Daily Herald Media
Wausau School District teachers and other educators physically restrained or put students in seclusion or both 408 times in the 2012-13 school year.
It’s an eye-popping number and means that an educator used physical force on a child or isolated a student in Wausau’s public schools an average of about two times each day during the school year. Grabbing and holding a child or putting a child in a place apart from other students are actions of last resort, but those students were a danger to themselves or other students and had to be restrained, district officials said.
The number also is stark because it is the first time it has officially been compiled, and it’s impossible to determine whether the school district is using force on students more or less over a period of time. The district is ahead of neighboring school districts in its reporting of seclusion and restraint incidents, so the Wausau numbers cannot yet be compared with neighboring districts.
The Wausau School District is the first large district in north central Wisconsin to complete a new seclusion and restraint report, required of all Wisconsin public school districts. A state law that went into effect Sept. 1 requires all districts to compile annual reports that detail the numbers and circumstances of each seclusion and restraint incident. The report for the 2012-13 school year is required to be filed with the Department of Public Instruction by Sept. 1. Administrators for the Mosinee, Merrill and D.C. Everest school districts say they are compiling their reports and numbers won’t be available for a few weeks.
The vast majority of the Wausau School District’s incidents of seclusion and/or restraint occurred with elementary-age students with a variety of disabilities, said Tammy Nyen, the district’s director of special education. The report shows only 63 students were involved in the 408 incidents and 50 of those students received special education services.
“A lot of these incidents were tied to mental illness, tied to so many things,” Nyen said. “Some students have disabilities in which they have a limited understanding of safety and the safety issues in their environment. They may pose a threat to themselves.”
Nyen, who helped form the law through her involvement with the Wisconsin Council of Administrators of Special Services, said the new regulations were forged over a few years.
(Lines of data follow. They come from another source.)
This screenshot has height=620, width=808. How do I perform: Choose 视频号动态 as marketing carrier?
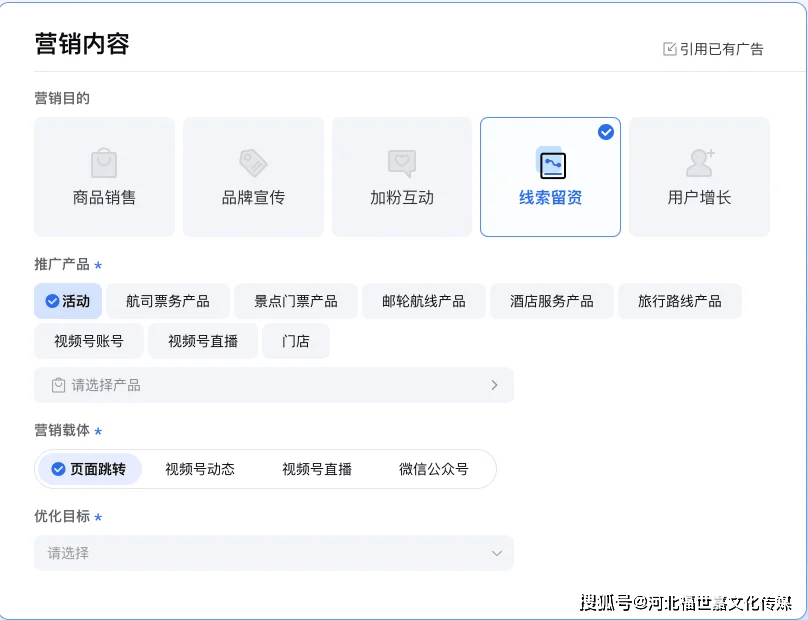pyautogui.click(x=200, y=469)
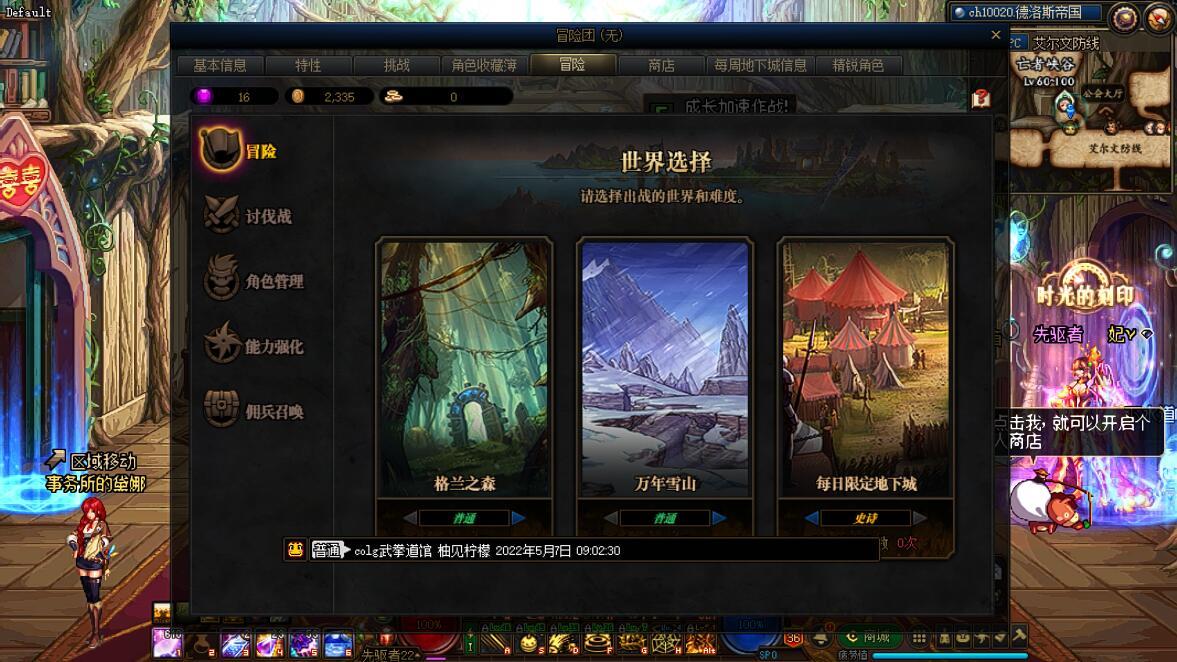Screen dimensions: 1177x662
Task: Open the ch10020 德洛斯帝国 channel selector
Action: click(x=1025, y=13)
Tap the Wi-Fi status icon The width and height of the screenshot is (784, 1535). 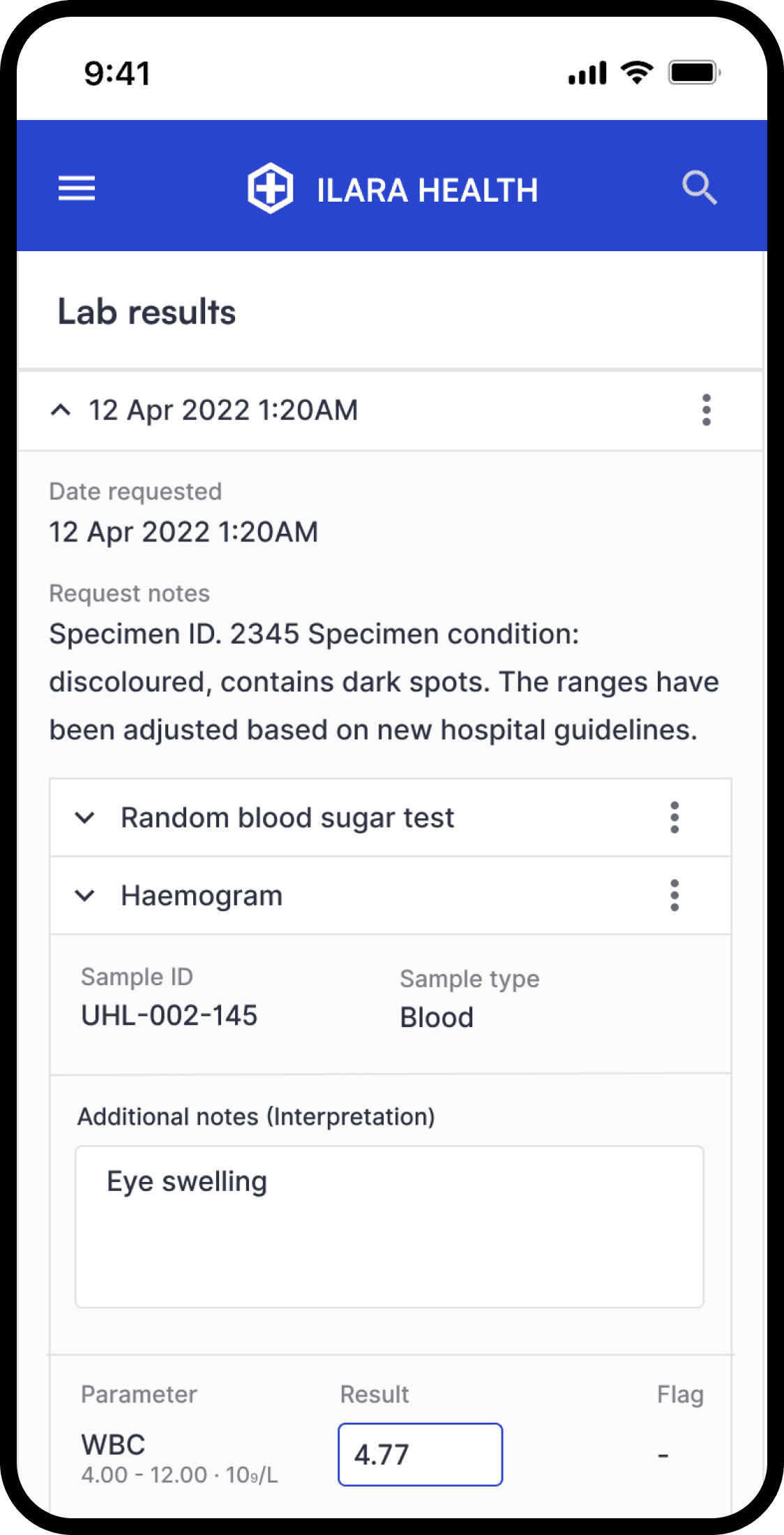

The end result is a law that pulls a cloak away from a part of education that largely had been hidden from the general public.
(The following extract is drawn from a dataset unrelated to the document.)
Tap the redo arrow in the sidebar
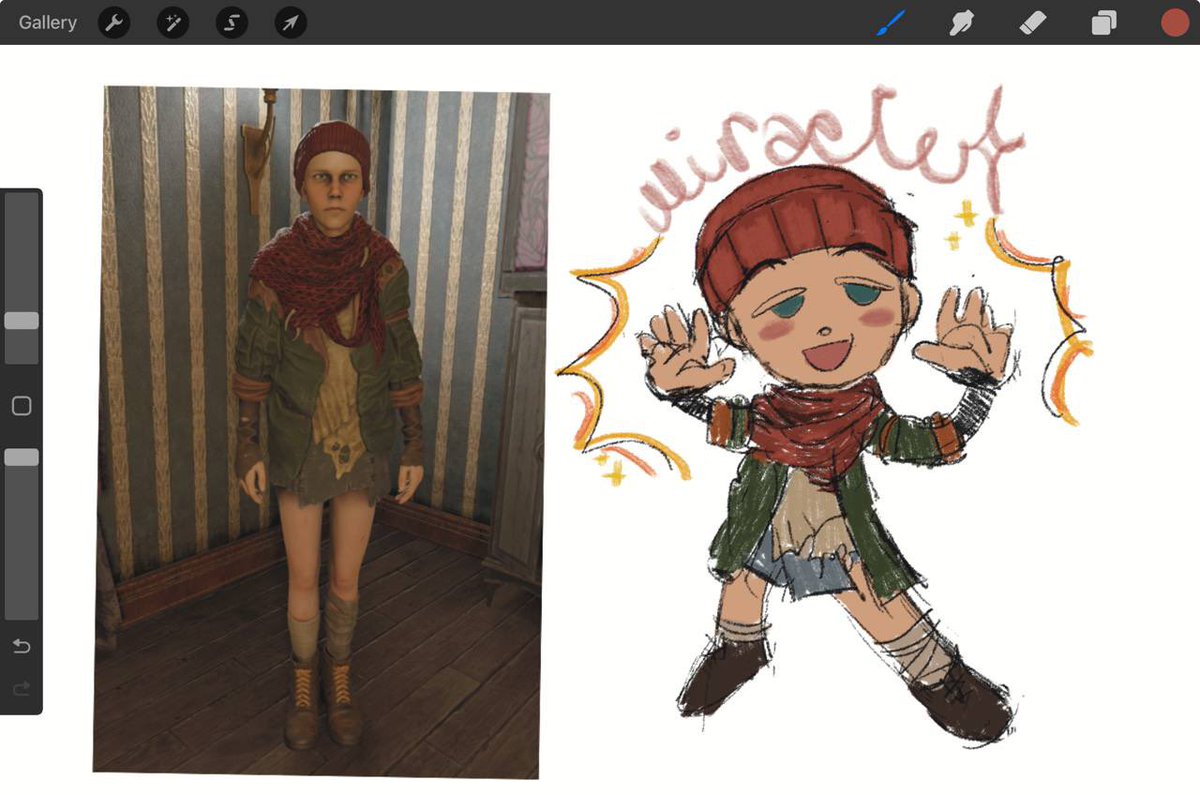This screenshot has width=1200, height=795. click(21, 688)
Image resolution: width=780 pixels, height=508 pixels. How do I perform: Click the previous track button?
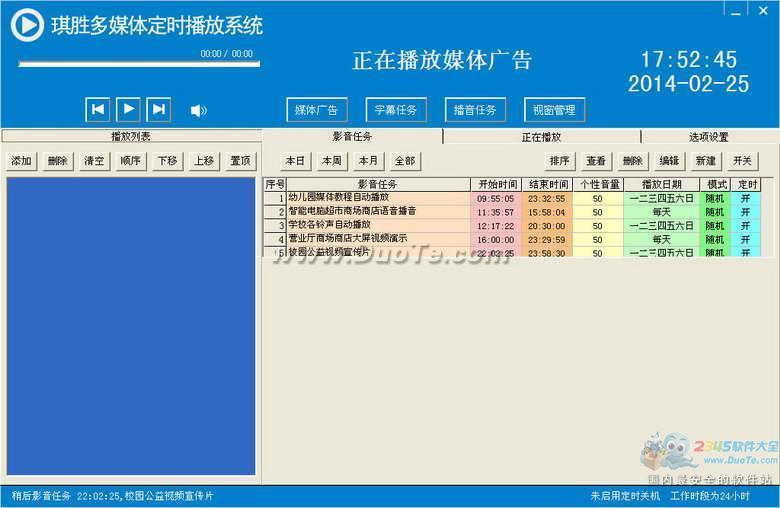click(x=98, y=110)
“This law protects the kids, protects schools, protects the parents and the teachers,” Nyen said.
Wausau School District seclusion and restraintBy the numbers
408 — The total number of seclusion, restraint or both incidents in the Wausau School District during the 2012-13 school year.
63 — The number of students subject to seclusion, restraint or both.
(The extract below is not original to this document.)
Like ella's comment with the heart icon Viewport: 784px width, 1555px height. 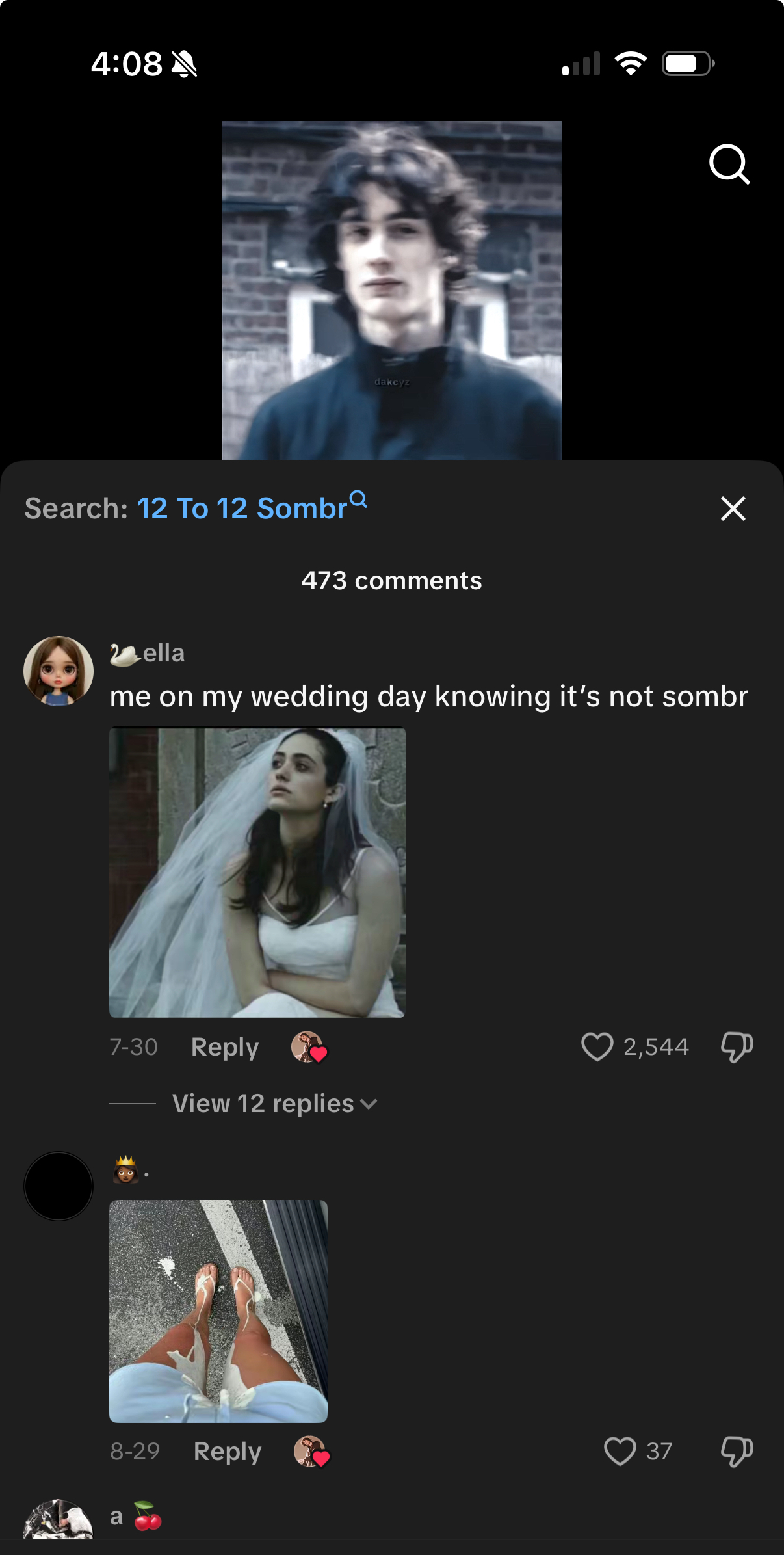(597, 1047)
50 — The number of those students who received special education services.
40 — The number of incidents with students who were of middle school or high school age.
368 — The number of incidents with students of prekindergarten and elementary age.
Source: Wausau School District
“Too many kids were being subject to seclusion and restraint,” said Monica Murphy, an attorney with Disability Rights Wisconsin. “We reported on one little girl who was restrained after blowing bubbles in her milk, and she died in the restraint (because she couldn’t breathe). That’s one of the more tragic stories.”
One important factor of the law is that it requires schools to notify parents of an incident within a day of the incident, Murphy said. Before the law, some districts did not inform parents when a child was restrained.
“Parents had no ability to try and stop it from happening,” she said. “Parents need to know what’s going on.”
Murphy said her agency and others will use the reports to see how school districts across the state respond to the new law.
“I think it raises consciousness,” Murphy said. “(But) I don’t think the numbers are a sufficient basis. ... You do have to dig a little deeper. I don’t think the numbers alone will tell the whole stories.”
The law also stipulates that no school staff member can use seclusion or restraint unless he or she has received training on methods preventing the need for restraint, instruction and description of the behavior of the student and how to use restraint. How students can be secluded is detailed as well.
Nyen said the Wausau School District has taken a “cautious” approach to reporting, meaning that she would rather see teachers over-report incidents than under-report. For instance, if a student is pulling his hair out and a teacher physically stops him, Nyen wants that teacher to fill out an incident report. Other examples include stopping a student from running into a parking lot after school, or pulling apart two students who are fighting.
“We want to make sure that we are following the law,” Nyen said. “We want to make sure we’re keeping students safe, and offering what we can for students. We need to educate staff, educate families to do whatever we can to ensure students’ success.”